The parent partitions for a given child partition

Used when:

Implementations

OneToOneDependency

OneToOneDependency is a NarrowDependency with getParents returning a single-element collection with the given partitionId.

val myRdd = sc.parallelize(0 to 9).map((_, 1))

scala> :type myRdd
org.apache.spark.rdd.RDD[(Int, Int)]

scala> myRdd.dependencies.foreach(println)
org.apache.spark.OneToOneDependency@801fe56

import org.apache.spark.OneToOneDependency
val dep = myRdd.dependencies.head.asInstanceOf[OneToOneDependency[(_, _)]]
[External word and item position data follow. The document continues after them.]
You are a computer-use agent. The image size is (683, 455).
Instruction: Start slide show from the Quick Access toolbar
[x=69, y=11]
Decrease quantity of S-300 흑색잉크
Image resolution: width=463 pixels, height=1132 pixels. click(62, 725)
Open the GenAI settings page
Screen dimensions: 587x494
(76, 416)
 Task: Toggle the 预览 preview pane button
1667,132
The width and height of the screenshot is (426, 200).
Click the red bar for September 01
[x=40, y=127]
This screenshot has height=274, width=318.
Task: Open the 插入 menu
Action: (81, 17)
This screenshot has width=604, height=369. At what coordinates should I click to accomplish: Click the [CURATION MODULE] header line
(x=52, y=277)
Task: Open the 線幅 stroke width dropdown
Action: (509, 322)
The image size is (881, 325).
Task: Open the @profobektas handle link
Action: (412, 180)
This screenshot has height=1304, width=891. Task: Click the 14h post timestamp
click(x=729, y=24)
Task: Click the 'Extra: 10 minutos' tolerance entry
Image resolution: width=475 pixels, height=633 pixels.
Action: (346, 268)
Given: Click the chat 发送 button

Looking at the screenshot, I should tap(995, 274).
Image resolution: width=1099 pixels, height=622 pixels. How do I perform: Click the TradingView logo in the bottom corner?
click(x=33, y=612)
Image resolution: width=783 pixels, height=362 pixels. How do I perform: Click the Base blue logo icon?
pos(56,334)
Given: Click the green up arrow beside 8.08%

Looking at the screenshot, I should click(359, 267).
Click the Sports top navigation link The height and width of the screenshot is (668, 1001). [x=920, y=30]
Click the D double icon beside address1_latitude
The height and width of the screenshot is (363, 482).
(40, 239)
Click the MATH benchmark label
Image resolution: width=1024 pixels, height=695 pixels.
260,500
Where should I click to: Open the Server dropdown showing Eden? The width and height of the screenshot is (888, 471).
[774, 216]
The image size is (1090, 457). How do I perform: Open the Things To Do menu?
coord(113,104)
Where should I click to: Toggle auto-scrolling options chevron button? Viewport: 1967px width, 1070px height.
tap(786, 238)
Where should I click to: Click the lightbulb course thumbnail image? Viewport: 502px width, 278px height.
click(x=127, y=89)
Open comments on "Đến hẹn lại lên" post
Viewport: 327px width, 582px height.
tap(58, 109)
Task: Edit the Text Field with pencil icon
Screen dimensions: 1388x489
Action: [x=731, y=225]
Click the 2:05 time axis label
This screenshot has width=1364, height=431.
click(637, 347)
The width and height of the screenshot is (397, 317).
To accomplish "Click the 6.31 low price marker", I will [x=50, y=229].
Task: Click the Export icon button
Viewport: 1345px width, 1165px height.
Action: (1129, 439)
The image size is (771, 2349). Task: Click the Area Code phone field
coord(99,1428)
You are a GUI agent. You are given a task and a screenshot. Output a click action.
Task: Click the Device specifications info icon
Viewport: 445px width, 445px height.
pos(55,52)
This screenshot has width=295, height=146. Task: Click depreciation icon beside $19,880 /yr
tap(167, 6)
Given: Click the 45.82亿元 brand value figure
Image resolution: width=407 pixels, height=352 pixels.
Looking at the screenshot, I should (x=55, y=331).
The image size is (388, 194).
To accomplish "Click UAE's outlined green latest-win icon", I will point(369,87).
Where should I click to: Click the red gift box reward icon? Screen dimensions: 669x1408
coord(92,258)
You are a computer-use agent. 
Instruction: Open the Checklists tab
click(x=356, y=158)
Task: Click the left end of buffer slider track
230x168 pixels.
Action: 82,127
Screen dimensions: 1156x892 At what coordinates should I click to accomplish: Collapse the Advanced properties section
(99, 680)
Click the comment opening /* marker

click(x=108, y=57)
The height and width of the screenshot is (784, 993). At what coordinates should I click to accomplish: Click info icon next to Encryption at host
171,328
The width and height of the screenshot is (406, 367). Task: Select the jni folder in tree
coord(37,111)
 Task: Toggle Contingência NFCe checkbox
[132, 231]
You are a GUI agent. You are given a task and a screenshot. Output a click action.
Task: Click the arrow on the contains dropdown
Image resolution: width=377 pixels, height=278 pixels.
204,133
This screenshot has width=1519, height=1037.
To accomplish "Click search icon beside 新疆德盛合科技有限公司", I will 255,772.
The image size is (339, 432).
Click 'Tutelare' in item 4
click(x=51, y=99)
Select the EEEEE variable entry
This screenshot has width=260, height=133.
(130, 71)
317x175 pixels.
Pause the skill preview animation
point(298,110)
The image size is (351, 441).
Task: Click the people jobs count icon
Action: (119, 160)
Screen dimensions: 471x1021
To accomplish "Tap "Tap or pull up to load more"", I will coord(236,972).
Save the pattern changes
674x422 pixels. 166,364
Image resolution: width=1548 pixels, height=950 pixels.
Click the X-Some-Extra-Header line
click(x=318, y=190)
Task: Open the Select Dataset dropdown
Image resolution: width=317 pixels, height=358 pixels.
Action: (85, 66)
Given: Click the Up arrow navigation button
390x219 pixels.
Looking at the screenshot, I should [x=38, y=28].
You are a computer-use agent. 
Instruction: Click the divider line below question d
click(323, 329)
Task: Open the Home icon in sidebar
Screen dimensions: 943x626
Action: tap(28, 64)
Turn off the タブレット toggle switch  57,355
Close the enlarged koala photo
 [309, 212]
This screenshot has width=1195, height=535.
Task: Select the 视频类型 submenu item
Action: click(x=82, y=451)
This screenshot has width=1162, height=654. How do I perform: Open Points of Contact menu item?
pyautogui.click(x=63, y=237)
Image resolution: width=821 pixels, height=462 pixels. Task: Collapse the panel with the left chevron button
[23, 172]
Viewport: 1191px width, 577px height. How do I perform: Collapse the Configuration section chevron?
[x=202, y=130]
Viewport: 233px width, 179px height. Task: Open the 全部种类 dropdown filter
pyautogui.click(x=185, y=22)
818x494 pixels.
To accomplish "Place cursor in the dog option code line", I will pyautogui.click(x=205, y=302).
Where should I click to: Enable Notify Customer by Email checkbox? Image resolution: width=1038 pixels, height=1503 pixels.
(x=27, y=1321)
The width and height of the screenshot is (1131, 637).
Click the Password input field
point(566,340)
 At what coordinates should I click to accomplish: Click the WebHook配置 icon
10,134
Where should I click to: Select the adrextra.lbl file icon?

scala> println(dep.getParents(0))
List(0)

scala> println(dep.getParents(1))
List(1)

PruneDependency

PruneDependency is a NarrowDependency that represents a dependency between the PartitionPruningRDD and the parent RDD (with a subset of partitions of the parents).

RangeDependency

RangeDependency is a NarrowDependency that represents a one-to-one dependency between ranges of partitions in the parent and child RDDs.

Used in UnionRDD (SparkContext.union).

val r1 = sc.range(0, 4)
val r2 = sc.range(5, 9)

val unioned = sc.union(r1, r2)

scala> unioned.dependencies.foreach(println)
org.apache.spark.RangeDependency@76b0e1d9
org.apache.spark.RangeDependency@3f3e51e0

import org.apache.spark.RangeDependency
val dep = unioned.dependencies.head.asInstanceOf[RangeDependency[(_, _)]]

scala> println(dep.getParents(0))
List(0)

Creating Instance

NarrowDependency takes the following to be created:

Abstract Class

NarrowDependency is an abstract class and cannot be created directly. It is created indirectly for the concrete NarrowDependencies.